§ **Task instructions**: Please set down, word for word, the part of the Buffalo shooting article below that begins with the words "Man Who Was" and ends with "Gramaglia said Sunday.".

§ **Document text**:
%%

Man Who Was Working On A Car That Runs
On Water Was One Of The Victims Killed
By Buffalo Mass Shooter (Video)
Defiant America,
by
Kellyanne Richardson
Original Article
Posted By: Black Conservative Voice,
5/24/2022 10:48:45 AM
A retired Buffalo police officer who was working security at the supermarket where a gunman opened fire Saturday is being hailed as a hero for confronting and firing upon the suspect before being fatally shot.
Aaron Salter Jr. was among the 10 people killed in the attack.
Salter was a retired Buffalo police officer who was working at Tops as a security guard.
Officials say the 55-year-old security guard fired his gun multiple times at the attacker and struck his body armour at least once. The gunman was unharmed and returned fire, killing Salter, according to police.
“He’s a true hero,” Buffalo Police Commissioner Joseph Gramaglia said Sunday.
We already had people who built cars with a water fuel or magnetic cars......but they all died in accidents a short time after they tried to mass-produce these cars!
7 people like this.
Reply 2 - Posted by:
DVC 5/24/2022 11:11:46 AM (No. 1164736)
"A car that runs on water".....then he was a nutcase. Didn't deserve to die, but he was wasting his time.
10 people like this.
Reply 3 - Posted by:
bad-hair 5/24/2022 11:12:31 AM (No. 1164739)
So OP ... Are you saying that the moron shooter was working for the government to take this ":inventor" out ?
3 people like this.
Reply 4 - Posted by:
DVC 5/24/2022 11:18:55 AM (No. 1164750)
Yeah, and the "200 mpg carburetor" guy was probably shot, too.
Non-tech folks want to believe in these ridiculous fantasies, and don't know enough to see that they are impossible. And I'm sure the retort will be something like "you would have poo-pooed Edison making the light bulb, too, I'm sure". No, that was possible.
Some things are not possible, and at this stage of understanding technology, it is possible to sort them into rough categories. Water powered car.....impossible, unless you have a nuclear fusion reactor, and he doesn't The CHEMICAL energy (like gasoline has chemical energy) is very, very low. Ever see any water catch fire? Gee, I wonder why? Because it is ALREADY burned.....hydrogen and water burns to form water, and then it is at it's lowest chemical energy state. Nothing there.

%%

§ **Exercise data**:
%%

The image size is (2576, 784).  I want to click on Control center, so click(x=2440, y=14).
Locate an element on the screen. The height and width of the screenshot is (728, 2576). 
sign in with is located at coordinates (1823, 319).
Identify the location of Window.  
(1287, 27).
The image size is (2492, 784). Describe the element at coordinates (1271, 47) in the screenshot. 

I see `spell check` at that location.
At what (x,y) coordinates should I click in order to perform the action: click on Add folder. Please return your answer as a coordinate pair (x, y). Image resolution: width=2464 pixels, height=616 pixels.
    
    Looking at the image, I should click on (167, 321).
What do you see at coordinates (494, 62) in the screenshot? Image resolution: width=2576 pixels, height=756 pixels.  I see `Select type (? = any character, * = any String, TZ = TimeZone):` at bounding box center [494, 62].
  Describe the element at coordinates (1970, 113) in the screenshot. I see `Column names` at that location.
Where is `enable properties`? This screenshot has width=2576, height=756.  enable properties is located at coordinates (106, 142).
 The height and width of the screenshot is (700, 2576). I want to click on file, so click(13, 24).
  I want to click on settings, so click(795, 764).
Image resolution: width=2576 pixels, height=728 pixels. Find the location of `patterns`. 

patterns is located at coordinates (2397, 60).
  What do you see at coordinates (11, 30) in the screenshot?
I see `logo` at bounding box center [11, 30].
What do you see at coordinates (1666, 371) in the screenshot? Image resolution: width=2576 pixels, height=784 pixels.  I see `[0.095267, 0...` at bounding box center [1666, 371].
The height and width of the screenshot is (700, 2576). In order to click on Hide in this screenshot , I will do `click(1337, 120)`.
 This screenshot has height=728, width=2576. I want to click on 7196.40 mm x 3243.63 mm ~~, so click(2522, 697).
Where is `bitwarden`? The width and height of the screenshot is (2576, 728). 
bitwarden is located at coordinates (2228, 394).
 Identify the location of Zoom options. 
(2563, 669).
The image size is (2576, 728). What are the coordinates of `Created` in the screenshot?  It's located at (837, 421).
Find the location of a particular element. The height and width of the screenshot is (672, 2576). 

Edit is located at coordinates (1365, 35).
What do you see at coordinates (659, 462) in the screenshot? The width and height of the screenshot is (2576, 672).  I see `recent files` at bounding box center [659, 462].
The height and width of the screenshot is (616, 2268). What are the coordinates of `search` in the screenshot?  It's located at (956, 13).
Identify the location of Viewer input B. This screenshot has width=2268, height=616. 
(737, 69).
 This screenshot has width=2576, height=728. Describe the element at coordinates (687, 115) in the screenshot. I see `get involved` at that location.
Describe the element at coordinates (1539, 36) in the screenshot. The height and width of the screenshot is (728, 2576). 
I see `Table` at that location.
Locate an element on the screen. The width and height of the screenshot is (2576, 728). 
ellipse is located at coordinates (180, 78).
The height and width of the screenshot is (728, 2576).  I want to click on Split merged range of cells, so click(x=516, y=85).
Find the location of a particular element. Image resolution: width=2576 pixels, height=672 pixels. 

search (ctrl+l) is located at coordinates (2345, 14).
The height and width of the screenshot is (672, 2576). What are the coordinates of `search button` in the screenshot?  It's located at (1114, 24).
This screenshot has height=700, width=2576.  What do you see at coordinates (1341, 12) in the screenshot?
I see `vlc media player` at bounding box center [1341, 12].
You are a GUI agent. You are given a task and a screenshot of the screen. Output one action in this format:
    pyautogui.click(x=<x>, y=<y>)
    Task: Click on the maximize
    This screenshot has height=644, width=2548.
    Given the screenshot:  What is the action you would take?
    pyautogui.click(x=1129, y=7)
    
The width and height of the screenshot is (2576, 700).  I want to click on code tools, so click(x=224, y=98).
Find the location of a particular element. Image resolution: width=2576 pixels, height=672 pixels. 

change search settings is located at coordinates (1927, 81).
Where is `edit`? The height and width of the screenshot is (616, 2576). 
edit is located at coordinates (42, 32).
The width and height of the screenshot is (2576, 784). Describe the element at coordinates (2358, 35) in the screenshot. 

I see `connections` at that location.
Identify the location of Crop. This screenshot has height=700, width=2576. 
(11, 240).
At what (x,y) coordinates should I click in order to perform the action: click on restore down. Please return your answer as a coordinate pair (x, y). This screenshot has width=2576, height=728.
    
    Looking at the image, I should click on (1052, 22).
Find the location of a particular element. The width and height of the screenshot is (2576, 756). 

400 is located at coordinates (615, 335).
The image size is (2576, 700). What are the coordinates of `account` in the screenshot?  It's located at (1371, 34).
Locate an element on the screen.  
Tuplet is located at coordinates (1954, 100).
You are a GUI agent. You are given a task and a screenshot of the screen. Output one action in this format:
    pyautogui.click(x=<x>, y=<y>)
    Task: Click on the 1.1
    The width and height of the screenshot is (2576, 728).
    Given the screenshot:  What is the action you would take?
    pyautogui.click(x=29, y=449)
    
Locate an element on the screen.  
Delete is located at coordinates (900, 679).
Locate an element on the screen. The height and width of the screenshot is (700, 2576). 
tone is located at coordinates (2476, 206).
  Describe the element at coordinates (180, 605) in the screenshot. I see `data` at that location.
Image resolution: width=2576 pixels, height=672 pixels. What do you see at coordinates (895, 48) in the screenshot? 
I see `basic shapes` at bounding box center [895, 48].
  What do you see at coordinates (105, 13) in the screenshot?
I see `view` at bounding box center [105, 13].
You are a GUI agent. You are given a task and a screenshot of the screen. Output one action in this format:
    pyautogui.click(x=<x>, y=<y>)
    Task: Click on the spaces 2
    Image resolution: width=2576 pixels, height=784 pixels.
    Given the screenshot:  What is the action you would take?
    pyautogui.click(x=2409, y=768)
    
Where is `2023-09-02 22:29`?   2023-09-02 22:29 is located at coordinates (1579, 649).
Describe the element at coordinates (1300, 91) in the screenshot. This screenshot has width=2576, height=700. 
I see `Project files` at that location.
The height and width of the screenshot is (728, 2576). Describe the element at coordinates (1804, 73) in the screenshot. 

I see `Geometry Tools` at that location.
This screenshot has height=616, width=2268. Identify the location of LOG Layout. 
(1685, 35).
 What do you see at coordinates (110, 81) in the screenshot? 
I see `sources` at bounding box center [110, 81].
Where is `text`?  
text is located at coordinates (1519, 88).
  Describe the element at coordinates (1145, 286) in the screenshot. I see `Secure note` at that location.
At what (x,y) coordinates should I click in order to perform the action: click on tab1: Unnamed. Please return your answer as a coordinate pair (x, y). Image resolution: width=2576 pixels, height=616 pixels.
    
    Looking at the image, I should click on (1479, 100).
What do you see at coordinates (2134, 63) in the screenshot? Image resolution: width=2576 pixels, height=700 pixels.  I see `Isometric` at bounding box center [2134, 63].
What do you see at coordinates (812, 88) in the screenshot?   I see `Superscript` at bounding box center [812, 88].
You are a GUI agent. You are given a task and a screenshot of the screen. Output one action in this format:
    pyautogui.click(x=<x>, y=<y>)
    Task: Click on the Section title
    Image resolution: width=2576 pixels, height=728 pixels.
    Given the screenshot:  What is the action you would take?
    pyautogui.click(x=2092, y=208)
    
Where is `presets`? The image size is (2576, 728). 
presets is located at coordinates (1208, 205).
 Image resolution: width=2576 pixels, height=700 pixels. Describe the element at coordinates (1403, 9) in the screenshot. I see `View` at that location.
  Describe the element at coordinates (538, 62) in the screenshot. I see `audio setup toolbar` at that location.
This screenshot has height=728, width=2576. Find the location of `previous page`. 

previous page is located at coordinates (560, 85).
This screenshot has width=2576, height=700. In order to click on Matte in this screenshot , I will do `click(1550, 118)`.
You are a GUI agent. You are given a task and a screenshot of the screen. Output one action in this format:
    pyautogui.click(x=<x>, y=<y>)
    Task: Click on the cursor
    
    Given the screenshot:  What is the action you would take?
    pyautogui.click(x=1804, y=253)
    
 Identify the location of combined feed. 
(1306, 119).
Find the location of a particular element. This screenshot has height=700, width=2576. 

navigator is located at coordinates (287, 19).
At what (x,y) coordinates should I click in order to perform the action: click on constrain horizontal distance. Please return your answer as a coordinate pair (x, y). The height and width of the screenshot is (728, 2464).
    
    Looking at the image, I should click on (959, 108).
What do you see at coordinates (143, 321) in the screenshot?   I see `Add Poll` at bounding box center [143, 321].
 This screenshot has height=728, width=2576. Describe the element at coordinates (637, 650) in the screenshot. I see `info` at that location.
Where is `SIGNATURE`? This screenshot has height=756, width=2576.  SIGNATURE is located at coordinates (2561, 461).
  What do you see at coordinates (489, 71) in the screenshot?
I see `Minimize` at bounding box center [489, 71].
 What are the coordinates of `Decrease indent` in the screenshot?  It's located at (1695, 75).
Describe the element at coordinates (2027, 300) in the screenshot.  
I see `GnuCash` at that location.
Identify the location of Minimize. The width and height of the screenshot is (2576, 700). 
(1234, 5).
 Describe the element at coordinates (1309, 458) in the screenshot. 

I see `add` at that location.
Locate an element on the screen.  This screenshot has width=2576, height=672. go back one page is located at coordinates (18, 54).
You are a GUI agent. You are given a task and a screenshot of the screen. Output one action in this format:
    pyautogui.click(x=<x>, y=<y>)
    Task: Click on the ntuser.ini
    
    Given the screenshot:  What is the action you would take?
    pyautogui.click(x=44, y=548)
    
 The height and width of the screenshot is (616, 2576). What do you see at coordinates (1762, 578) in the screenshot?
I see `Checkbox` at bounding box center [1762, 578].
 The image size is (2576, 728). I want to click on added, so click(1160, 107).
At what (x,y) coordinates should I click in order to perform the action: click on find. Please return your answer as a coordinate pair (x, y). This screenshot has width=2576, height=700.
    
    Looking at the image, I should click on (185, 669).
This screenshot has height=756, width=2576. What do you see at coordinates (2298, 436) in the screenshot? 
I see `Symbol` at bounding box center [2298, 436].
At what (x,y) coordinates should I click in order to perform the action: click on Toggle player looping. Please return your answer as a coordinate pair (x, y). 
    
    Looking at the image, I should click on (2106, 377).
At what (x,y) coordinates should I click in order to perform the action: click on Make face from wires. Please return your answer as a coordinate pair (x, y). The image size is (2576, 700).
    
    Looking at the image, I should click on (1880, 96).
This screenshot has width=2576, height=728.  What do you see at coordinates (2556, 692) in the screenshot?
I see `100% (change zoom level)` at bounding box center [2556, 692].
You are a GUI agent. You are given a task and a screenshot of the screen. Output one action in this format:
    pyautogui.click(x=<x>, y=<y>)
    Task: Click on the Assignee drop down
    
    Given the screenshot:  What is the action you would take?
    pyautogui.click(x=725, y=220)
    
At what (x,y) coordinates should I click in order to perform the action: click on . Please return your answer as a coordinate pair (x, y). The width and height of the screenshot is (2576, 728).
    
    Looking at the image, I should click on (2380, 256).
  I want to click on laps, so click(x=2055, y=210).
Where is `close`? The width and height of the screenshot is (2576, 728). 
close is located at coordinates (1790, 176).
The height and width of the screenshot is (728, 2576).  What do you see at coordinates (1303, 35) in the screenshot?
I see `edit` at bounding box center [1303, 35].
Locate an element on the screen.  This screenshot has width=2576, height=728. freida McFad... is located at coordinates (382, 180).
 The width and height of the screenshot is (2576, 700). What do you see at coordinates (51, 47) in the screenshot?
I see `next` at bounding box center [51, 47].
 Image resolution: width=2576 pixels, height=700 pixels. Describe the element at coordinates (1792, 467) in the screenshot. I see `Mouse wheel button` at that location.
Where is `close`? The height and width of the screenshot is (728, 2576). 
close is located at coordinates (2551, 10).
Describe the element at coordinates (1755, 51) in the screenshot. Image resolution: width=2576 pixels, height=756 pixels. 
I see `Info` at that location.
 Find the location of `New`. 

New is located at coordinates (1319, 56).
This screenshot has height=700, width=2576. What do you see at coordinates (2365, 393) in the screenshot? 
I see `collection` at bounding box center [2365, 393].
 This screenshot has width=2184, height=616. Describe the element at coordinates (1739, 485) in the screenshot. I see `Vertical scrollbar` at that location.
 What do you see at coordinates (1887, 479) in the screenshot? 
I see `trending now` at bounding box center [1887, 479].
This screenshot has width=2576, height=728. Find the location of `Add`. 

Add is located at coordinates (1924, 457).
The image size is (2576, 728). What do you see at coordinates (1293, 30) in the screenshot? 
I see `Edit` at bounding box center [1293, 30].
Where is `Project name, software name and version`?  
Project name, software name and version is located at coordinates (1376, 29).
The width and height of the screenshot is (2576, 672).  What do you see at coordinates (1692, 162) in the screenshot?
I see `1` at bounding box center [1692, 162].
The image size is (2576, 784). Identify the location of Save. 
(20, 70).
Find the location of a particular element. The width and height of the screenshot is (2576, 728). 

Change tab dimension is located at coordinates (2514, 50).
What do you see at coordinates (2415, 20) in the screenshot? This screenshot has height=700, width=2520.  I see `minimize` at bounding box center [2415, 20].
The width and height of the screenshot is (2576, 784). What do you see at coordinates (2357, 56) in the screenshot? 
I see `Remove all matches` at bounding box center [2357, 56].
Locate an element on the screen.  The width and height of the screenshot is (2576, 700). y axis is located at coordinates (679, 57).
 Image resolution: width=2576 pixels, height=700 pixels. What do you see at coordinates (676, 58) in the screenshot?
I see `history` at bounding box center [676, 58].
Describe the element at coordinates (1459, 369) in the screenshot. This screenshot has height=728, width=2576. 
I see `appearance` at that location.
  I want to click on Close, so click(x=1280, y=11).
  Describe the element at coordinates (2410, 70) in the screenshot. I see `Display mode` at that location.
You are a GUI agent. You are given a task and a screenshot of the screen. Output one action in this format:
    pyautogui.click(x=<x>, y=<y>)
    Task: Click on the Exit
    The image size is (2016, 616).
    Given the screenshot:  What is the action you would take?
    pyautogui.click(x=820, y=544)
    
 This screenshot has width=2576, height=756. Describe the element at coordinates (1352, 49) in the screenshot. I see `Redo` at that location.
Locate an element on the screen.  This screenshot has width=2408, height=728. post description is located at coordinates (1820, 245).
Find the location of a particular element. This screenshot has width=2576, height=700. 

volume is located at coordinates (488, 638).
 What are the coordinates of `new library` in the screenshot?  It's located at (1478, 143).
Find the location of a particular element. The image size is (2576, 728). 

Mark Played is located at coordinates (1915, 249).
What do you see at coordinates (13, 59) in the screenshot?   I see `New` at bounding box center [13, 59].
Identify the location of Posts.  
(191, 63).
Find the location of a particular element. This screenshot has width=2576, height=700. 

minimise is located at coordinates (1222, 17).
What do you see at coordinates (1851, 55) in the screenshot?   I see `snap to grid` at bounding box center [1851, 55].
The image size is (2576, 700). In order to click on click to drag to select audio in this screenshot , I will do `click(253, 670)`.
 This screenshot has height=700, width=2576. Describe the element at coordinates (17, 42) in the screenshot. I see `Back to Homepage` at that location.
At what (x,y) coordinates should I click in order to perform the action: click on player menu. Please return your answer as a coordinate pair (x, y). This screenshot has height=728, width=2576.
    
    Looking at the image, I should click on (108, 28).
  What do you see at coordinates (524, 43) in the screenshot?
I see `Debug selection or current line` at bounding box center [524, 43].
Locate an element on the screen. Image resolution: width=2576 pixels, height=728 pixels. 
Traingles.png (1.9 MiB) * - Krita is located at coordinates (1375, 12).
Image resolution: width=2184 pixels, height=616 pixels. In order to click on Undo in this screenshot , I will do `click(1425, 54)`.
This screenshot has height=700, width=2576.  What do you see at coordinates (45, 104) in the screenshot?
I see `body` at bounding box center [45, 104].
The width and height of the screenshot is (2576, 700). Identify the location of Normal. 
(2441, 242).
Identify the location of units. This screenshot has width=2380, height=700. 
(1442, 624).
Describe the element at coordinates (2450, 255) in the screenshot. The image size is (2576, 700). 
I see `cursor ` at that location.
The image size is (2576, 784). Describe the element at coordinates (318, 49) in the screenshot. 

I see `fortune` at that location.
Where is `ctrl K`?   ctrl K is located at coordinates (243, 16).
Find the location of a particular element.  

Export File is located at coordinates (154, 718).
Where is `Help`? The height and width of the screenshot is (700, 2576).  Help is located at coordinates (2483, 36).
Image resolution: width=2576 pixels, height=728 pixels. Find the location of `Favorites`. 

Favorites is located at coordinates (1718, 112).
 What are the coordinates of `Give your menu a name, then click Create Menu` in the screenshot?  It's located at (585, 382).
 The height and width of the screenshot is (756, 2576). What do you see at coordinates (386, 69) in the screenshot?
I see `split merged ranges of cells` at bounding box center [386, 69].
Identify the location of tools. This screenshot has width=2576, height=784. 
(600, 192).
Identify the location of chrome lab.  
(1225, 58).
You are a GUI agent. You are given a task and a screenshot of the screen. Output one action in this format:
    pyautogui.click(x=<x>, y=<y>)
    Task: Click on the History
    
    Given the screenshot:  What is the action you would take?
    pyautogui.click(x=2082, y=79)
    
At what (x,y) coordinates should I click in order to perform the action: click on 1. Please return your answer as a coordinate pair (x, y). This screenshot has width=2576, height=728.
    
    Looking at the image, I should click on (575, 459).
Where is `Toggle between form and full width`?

%%

§ **Task output**:
Man Who Was Working On A Car That Runs
On Water Was One Of The Victims Killed
By Buffalo Mass Shooter (Video)
Defiant America,
by
Kellyanne Richardson
Original Article
Posted By: Black Conservative Voice,
5/24/2022 10:48:45 AM
A retired Buffalo police officer who was working security at the supermarket where a gunman opened fire Saturday is being hailed as a hero for confronting and firing upon the suspect before being fatally shot.
Aaron Salter Jr. was among the 10 people killed in the attack.
Salter was a retired Buffalo police officer who was working at Tops as a security guard.
Officials say the 55-year-old security guard fired his gun multiple times at the attacker and struck his body armour at least once. The gunman was unharmed and returned fire, killing Salter, according to police.
“He’s a true hero,” Buffalo Police Commissioner Joseph Gramaglia said Sunday.